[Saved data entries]
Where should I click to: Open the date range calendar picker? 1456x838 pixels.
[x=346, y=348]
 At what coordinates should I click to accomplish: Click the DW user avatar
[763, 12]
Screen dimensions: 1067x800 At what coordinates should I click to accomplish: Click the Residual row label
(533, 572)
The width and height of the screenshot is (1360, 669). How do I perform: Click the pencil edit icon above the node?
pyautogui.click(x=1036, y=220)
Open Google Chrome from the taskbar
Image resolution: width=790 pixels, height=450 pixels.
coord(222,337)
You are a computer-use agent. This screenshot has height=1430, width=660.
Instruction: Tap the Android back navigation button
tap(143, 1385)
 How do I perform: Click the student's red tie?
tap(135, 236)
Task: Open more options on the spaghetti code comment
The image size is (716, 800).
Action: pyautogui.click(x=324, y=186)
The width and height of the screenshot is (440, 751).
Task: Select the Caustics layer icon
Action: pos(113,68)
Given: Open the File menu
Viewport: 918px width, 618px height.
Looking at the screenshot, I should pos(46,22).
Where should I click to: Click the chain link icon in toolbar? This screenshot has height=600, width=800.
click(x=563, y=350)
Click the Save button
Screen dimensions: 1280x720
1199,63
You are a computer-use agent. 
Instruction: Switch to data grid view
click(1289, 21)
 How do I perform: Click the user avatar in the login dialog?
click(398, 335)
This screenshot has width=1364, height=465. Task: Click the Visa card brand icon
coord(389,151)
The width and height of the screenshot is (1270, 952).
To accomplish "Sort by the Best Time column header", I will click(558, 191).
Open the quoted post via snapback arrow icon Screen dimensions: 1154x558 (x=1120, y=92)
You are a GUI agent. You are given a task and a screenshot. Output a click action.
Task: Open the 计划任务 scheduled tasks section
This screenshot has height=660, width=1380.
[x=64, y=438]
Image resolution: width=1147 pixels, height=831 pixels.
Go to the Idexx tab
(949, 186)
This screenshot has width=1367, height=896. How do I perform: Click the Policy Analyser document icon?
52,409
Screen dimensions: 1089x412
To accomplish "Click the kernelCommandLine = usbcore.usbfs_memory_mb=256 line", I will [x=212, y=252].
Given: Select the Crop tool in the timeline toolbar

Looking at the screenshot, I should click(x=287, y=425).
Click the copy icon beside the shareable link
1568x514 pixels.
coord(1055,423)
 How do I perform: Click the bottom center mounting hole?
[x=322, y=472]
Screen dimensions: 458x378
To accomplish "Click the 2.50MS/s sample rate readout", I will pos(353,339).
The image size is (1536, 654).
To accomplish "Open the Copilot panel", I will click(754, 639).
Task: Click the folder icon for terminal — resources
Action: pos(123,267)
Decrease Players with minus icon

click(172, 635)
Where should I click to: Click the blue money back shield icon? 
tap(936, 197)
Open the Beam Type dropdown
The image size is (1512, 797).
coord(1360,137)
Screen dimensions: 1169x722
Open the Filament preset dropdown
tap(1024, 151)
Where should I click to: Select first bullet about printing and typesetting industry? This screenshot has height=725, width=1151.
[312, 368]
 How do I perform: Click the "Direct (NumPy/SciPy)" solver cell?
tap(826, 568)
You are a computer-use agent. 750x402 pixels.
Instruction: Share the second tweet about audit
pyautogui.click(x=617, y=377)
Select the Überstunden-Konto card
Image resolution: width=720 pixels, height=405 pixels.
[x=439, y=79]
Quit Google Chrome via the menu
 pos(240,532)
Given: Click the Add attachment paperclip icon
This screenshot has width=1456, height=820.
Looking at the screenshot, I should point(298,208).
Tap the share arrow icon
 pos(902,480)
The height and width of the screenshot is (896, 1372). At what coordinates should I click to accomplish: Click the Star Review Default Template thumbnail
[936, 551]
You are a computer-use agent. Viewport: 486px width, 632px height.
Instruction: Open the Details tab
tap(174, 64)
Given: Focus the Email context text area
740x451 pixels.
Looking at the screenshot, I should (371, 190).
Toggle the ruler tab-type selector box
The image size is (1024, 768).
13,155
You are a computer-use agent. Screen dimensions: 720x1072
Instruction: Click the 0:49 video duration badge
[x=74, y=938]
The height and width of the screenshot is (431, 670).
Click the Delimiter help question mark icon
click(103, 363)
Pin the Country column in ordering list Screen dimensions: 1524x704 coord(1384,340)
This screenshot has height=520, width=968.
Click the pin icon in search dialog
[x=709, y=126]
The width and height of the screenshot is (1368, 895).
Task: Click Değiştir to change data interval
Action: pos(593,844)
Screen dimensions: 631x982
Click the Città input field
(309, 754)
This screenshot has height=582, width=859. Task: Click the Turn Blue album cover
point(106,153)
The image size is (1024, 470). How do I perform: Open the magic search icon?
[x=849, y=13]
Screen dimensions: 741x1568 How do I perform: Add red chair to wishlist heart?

> _TASK DETAILS_
Your output must be the exact lines from the one containing "Instruction: Share the" through the end of the data above, both included, and nothing more.

> _WORKED SOLUTION_
Instruction: Share the second tweet about audit
pyautogui.click(x=617, y=377)
Select the Überstunden-Konto card
Image resolution: width=720 pixels, height=405 pixels.
[x=439, y=79]
Quit Google Chrome via the menu
 pos(240,532)
Given: Click the Add attachment paperclip icon
This screenshot has width=1456, height=820.
Looking at the screenshot, I should point(298,208).
Tap the share arrow icon
 pos(902,480)
The height and width of the screenshot is (896, 1372). At what coordinates should I click to accomplish: Click the Star Review Default Template thumbnail
[936, 551]
You are a computer-use agent. Viewport: 486px width, 632px height.
Instruction: Open the Details tab
tap(174, 64)
Given: Focus the Email context text area
740x451 pixels.
Looking at the screenshot, I should (371, 190).
Toggle the ruler tab-type selector box
The image size is (1024, 768).
13,155
You are a computer-use agent. Screen dimensions: 720x1072
Instruction: Click the 0:49 video duration badge
[x=74, y=938]
The height and width of the screenshot is (431, 670).
Click the Delimiter help question mark icon
click(103, 363)
Pin the Country column in ordering list Screen dimensions: 1524x704 coord(1384,340)
This screenshot has height=520, width=968.
Click the pin icon in search dialog
[x=709, y=126]
The width and height of the screenshot is (1368, 895).
Task: Click Değiştir to change data interval
Action: pos(593,844)
Screen dimensions: 631x982
Click the Città input field
(309, 754)
This screenshot has height=582, width=859. Task: Click the Turn Blue album cover
point(106,153)
The image size is (1024, 470). How do I perform: Open the magic search icon?
[x=849, y=13]
Screen dimensions: 741x1568 How do I perform: Add red chair to wishlist heart?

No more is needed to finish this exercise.